[presse] Le cercueil de verre
Au milieu de chaque conte, il y a un autre conte. Au bout de chaque conte, un conte nouveau. À la différence du rêve, c’est nous qui les inventons, et qui pouvons les réaliser. Il suffit de soulever le couvercle du cercueil de verre. Il était une fois… (Joseph Bodson)
Reflets Wallonie-Bruxelles n°75 : janvier - février - mars 2023
Reflets Wallonie-Bruxelles est l'organe officiel de l'Association royale des écrivains et artistes de Wallonie (AREAW) depuis 1949. Elle traite aussi bien de la littérature en langues régionales qu'en français. Tous les trois mois, elle fait place à des textes de création en français et en langues régionales, comporte aussi des pages d’actualité et de critique de livres récents, des études sur des artistes de chez nous, ainsi qu’une revue des revues.
Myriam Mallié est conteuse et peintre professionnelle, elle a donné de nombreuses formations et a été formée elle-même à l’art-thérapie à l’INECAT (Paris)
Ce livre frappe le lecteur, dès l’abord, par la diversité de ses contenus. C’est que le conte, on s’en apercevra au fil des pages, c’est bien plus que le conte. Il ne faut pas oublier que dès les premiers temps de la parole, le conte a précisément servi à son apprentissage et à son exercice. S’il paraît plus spécialement destiné aux enfants, il a aussi meublé les longues nuits d’ hiver de la proto-histoire, les veillées de Cro-Magnon, et qu’il peut servir, aujourd’hui encore, à introduire l’enfant dans le monde adulte, après de difficiles épreuves C’est ce qu’exprime si bien La psychanalyse des conte de fées, de Bruno Bettelheim. C’est ce que l’on retrouve aussi dans les pénétrantes analyses de l’école formaliste russe, insistant sur la présence nécessaire d’adversaires et d’alliés du héros. Importance aussi de la formule-clé ouvrant la porte des contes : Il était une fois…, avec ce contraste entre la longue durée et la brièveté surprenante de l’une fois.
Rien d’étonnant donc si Myriam Mallié, partant du conte traditionnel, nous entraîne en des domaines qui pourraient lui sembler étrangers. C’est que le conte, aux racines mêmes de notre culture, s’attache de très prés à toutes nos démarches, intimement mêlé à nos combats, à nos longues attentes, à nos espoirs et à nos défaites, à nos rêves qui les entourent et les révèlent. Une bonne part de notre littérature en est issue, des Mille et une nuits au Grand Meaulnes, en passant par le Songe d’une nuit d’été.
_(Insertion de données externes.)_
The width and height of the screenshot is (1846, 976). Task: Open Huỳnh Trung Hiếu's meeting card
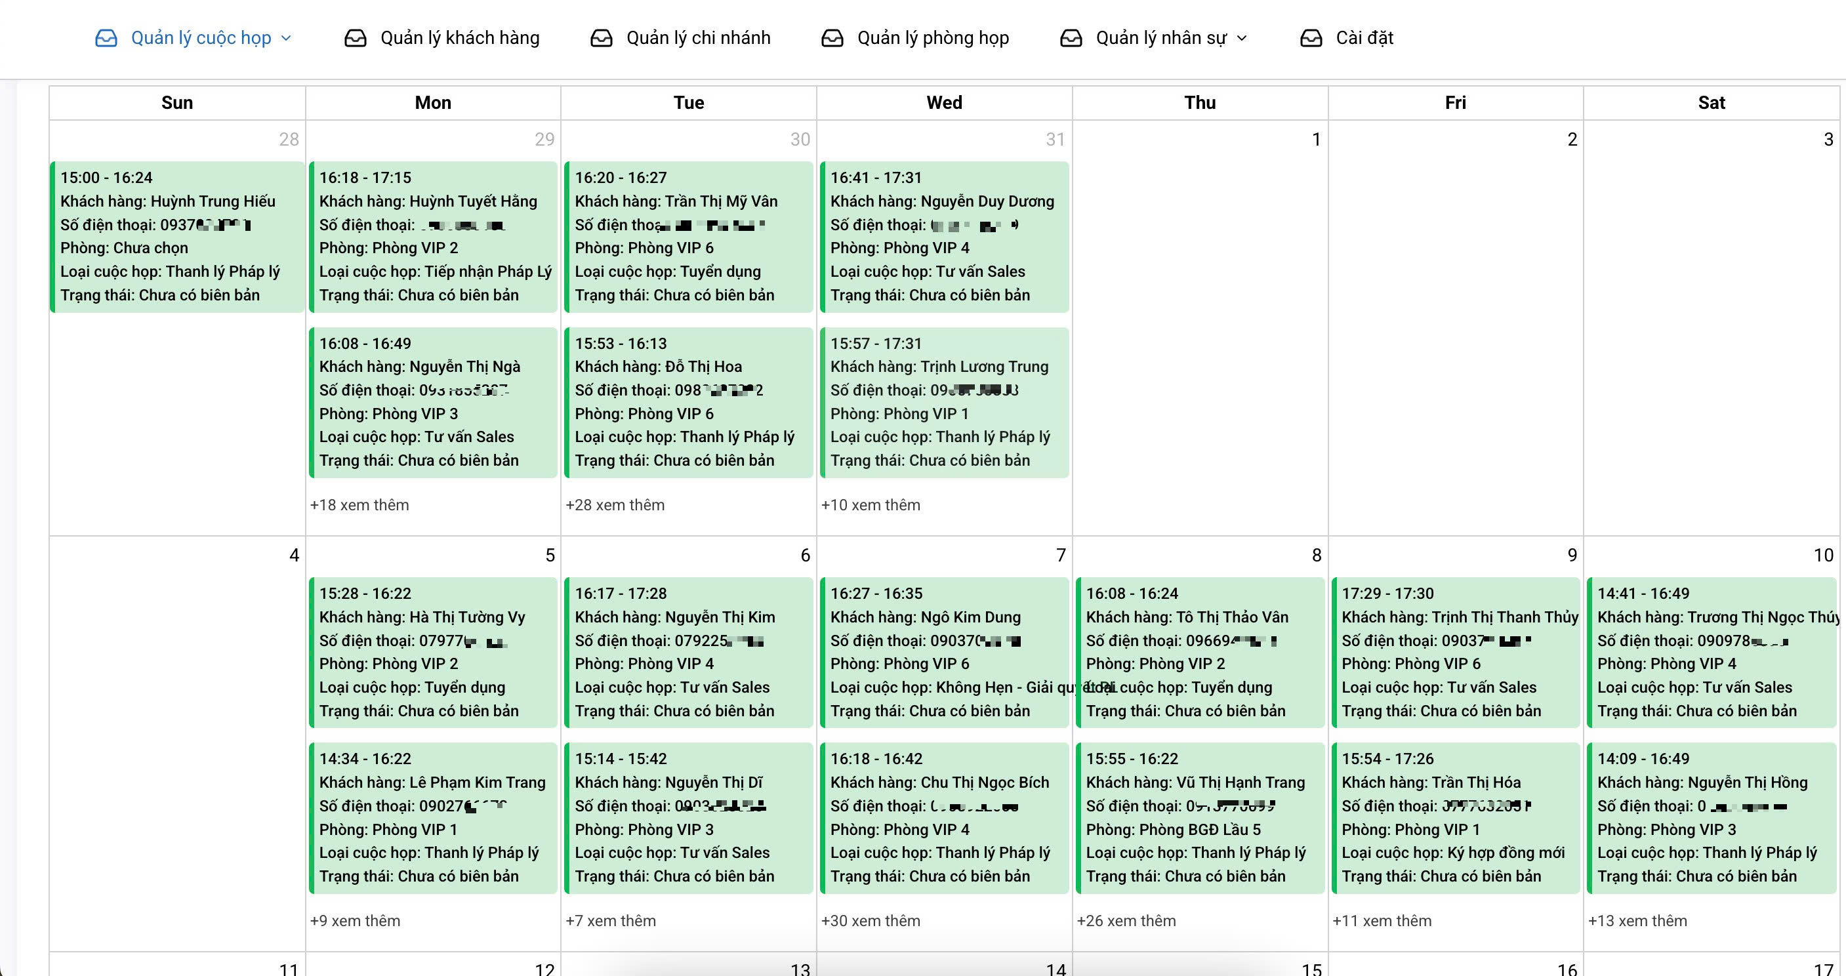178,236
Rien d’étonnant non plus si dans le cours cette belle étude, elle change assez souvent de registre, partant du conte en ce qu’il a de plus classique pour déboucher sur les problèmes les plus courants, les plus actuels que nous pose la vie ; rien d’étonnant à ce qu’elle prenne pour alliée et pour interprète cette vieille dame, Elisa, dont l’office est de servir en quelque sorte de truchement pour passer de l’existence quotidienne au grand courant de la vie et de l’espoir, qui nous permet de reprendre pied et de progresser :
Elle : trop de questions aussi. Le songe surgit quand nos yeux s’aveuglent de la nuit qui vient, que les oiseaux se taisent, que le grand calme du soir prend possession de l’espace et que nous sentons monter l’angoisse qui peut prendre figure d’épouvante. Le désir aussi de nous sentir plus proches.
Là, au bord de cette angoisse, et de ce désir, j’ai ma place. Alors vient la parole conteuse. Ce monde que le conte appelle, on ne peut y rester. C’est trop fort, trop lourd, trop intense. C’est le pays des morts et des fous. Tu n’as pas idée de ses forces.
Moi : j’ai idée de ses joies. Je les ai connues ce soir encore. Grâce à toi.
Elle : c’est le conte que tu as vu et ses grandeurs, qui nous métamorphosent. Ce n’est pas moi.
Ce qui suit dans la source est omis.